Yes, Handbrake is the right answer to your problem. It's free.

If Handbrake fails (as it sometimes does on copy protected disks) you should get the beta (trial) version of MakeMKV, which has ~100% success on DVDs, to output mkv files, and then use Handbrake to transcode those mkv files to a more convenient size.

Further, if you want to hear more than you ever thought possible about transcoding and ripping video, here is a link to Vector episode 22, where Rene Ritchie talks to Don Melton, former Engineering Director of Internet Technologies at Apple (i.e., the person who initially built Safari and WebKit) about that. A bit OS X-centric, but all the software is available on Windows as well.
posted by RedOrGreen at 11:54 AM on February 21, 2014 [1 favorite]


"Yes, Handbrake is the right answer to your problem. It's free."

No its not. Why the hell would you use Handbrake or MakeMKV if the aim is to put it back onto DVD? You'd be transcoding MPEG-2 -> H.264 -> MPEG-2, which simply wastes time & video quality.
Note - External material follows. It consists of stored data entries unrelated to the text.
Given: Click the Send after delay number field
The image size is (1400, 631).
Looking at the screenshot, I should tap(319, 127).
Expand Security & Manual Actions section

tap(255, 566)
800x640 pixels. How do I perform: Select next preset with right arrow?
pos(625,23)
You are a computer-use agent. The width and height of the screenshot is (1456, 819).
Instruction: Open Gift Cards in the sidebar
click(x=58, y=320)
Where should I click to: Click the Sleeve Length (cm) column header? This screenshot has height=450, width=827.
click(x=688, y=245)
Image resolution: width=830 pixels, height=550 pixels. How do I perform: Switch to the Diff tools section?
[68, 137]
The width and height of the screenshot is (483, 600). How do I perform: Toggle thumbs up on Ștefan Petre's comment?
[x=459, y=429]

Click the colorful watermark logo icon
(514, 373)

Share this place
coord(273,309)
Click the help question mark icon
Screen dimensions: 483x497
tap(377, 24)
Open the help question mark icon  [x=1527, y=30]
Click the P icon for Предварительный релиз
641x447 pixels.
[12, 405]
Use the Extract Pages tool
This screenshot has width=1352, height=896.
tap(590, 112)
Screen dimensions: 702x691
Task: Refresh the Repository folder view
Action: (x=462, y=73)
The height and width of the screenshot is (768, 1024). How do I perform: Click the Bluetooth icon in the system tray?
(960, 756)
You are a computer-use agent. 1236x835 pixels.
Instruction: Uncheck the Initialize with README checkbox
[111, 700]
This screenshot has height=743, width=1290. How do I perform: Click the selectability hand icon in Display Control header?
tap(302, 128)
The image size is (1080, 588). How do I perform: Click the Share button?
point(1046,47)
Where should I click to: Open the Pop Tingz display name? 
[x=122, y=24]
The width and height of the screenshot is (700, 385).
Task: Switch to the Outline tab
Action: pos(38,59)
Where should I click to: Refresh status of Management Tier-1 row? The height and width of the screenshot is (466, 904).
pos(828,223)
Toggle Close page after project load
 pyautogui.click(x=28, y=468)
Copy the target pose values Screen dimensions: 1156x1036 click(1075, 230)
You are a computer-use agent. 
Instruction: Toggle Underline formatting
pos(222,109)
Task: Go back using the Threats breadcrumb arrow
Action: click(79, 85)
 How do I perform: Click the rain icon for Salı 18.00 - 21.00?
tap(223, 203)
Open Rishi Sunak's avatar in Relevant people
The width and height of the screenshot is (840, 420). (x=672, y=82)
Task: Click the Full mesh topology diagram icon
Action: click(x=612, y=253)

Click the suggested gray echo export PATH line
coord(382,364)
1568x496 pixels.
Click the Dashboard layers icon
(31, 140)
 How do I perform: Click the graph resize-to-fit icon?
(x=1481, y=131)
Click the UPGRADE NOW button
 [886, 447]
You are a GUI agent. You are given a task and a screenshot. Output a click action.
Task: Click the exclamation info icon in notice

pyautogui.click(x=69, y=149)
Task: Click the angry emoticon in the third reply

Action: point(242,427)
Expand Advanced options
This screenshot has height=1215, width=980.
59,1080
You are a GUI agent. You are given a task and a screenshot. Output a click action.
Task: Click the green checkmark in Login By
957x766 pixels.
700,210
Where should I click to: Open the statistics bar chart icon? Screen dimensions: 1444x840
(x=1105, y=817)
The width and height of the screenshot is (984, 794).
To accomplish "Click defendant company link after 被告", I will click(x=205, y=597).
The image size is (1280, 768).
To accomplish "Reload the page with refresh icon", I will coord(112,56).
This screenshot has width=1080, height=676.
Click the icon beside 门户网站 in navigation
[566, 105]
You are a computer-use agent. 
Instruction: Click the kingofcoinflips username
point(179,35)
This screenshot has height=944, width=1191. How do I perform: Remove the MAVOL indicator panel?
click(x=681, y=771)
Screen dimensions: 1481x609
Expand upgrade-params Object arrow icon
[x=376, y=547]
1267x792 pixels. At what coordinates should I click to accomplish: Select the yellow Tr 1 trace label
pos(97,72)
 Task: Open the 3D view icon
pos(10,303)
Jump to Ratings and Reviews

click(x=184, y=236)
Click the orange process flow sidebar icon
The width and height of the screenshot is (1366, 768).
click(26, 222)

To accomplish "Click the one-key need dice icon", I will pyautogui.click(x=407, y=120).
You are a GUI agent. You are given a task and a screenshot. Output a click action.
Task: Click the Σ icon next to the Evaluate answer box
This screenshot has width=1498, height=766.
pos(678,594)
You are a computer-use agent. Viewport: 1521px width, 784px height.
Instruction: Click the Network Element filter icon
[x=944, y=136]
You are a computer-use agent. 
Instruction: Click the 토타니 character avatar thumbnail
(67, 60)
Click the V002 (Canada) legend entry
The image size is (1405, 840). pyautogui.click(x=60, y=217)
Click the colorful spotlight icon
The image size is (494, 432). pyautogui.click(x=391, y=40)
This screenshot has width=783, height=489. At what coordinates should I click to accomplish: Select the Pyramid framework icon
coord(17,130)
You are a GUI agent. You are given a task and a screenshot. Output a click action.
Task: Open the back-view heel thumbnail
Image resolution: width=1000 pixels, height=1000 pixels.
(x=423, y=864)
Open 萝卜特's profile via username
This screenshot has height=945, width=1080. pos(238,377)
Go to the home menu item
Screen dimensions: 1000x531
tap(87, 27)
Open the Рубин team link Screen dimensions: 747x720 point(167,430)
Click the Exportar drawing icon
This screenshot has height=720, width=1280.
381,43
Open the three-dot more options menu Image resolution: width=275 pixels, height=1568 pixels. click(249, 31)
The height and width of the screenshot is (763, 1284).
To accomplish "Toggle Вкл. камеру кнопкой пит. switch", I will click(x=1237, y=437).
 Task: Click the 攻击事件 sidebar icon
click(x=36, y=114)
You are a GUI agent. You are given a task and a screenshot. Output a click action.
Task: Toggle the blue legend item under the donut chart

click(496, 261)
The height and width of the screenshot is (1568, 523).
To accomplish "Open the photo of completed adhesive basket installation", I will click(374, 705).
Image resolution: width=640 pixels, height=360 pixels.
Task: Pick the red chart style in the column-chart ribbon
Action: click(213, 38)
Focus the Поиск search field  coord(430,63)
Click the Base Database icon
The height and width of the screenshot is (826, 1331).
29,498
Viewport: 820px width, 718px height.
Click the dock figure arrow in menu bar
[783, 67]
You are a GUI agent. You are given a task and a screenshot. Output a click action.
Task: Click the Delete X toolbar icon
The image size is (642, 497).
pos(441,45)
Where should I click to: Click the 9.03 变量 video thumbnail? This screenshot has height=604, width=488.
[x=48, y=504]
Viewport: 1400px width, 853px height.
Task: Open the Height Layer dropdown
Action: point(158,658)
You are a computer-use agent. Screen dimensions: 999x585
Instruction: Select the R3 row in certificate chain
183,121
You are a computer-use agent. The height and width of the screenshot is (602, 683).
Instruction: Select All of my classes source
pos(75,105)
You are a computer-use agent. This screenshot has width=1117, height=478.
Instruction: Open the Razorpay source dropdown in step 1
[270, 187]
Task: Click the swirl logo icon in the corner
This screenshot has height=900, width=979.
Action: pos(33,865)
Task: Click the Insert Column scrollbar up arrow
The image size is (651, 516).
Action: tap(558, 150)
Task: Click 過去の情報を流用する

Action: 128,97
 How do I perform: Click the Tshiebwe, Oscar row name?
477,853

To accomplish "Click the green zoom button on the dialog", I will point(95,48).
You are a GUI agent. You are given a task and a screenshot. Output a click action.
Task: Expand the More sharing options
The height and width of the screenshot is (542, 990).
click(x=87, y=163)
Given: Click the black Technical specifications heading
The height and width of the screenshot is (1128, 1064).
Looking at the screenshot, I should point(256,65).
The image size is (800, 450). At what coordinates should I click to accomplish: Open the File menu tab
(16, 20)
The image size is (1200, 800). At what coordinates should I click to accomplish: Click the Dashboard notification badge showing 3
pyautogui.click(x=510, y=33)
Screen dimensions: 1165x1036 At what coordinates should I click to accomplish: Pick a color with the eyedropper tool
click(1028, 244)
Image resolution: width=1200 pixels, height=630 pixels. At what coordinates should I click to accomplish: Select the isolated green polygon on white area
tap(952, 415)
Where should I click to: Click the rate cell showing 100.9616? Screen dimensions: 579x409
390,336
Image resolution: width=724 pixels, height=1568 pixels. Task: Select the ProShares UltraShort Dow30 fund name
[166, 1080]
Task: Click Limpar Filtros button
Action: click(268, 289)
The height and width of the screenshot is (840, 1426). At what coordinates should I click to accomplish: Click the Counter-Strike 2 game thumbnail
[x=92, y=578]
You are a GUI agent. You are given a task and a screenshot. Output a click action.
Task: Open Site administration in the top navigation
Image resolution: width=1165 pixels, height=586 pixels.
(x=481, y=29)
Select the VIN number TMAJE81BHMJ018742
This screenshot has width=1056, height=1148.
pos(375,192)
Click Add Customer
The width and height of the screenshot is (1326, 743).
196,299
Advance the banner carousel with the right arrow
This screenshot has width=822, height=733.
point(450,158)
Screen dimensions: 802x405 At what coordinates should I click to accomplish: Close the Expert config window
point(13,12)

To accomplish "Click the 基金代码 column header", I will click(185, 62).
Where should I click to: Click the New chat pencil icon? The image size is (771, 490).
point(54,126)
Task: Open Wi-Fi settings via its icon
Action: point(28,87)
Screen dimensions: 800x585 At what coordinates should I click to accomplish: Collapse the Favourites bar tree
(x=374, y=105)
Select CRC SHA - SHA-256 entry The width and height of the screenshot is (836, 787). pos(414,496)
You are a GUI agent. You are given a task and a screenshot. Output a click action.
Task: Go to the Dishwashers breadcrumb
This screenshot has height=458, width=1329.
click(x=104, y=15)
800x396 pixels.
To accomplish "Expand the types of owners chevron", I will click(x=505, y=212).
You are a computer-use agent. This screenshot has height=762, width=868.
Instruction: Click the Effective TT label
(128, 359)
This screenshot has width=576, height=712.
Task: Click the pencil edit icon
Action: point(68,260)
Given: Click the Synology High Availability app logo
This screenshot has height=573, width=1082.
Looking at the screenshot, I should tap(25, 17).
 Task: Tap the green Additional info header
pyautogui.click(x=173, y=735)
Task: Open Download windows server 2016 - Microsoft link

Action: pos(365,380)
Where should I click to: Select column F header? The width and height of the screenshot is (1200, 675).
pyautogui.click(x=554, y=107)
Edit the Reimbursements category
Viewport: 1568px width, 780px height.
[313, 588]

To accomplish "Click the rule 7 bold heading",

The simplest way to rearrange episodes on a DVD, if you don't care about keeping the pretty menus etc., is to rip/extract each episode to separate .vob files (if your mastering program can import whole .vobs) or audio/video/chapter/subtitle files (if it can't), then reassemble them into a DVD using a mastering program (eg. Adobe Encore, DVDLab, any of the dozens of shitty freeware so-called 'mastering' programs, etc).

IIRC Encore can import .vob files directly & keep the subtitles & chapter points; DVDLab will kinda-sorta handle them with some limitations. If you've got Encore and are comfortable with it, you may as well use it - just make a standard menu layout with 2 or 3 entries, import it into each project, rename the menu entries to suit, point them at each episode, master your new DVD, and burn it.

(It can also be done with a bunch of open source / freeware tools e.g. IFOedit, dvdauthor, etc. Most of the freeware/rip-off GUI tools are simply front ends to these, of varying quality & usefulness…)
posted by Pinback at 12:40 AM on February 22, 2014


One trick with Windows-- before attempting to rip the DVD using any of the above, take a few seconds to play the DVD in a supported windows player, such as the free and reputable VLC media player. This has the effect of "unlocking" the DVD. Maybe it's not necessary anymore, but 10 seconds of playout could rule out an error that can result in failure to copy, or else the strange "Too many secrets" error in Windows.
posted by Sunburnt at 12:44 AM on February 22, 2014


Try Freemake @ Freemake.com, pulls content from DVD and burns the results to a new one and you can drag the play order to be what you desire. Wonderful for Youtube too.
posted by Freedomboy at 9:47 AM on February 22, 2014


>>"Yes, Handbrake is the right answer to your problem. It's free."

> No its not. Why the hell would you use Handbrake or MakeMKV if the aim is to put it back onto DVD?


Ah, I see. Apologies for the reading comprehension fail there - I didn't realize the desired output was a set of playable DVDs. If so, yes, definitely avoid transcoding - working with the .vob files directly would be best.

Handbrake etc. are only useful if you'd like to extract the DVD to digital files that could be played off other devices like a Roku or AppleTV.
posted by RedOrGreen at 9:52 AM on February 24, 2014 [1 favorite]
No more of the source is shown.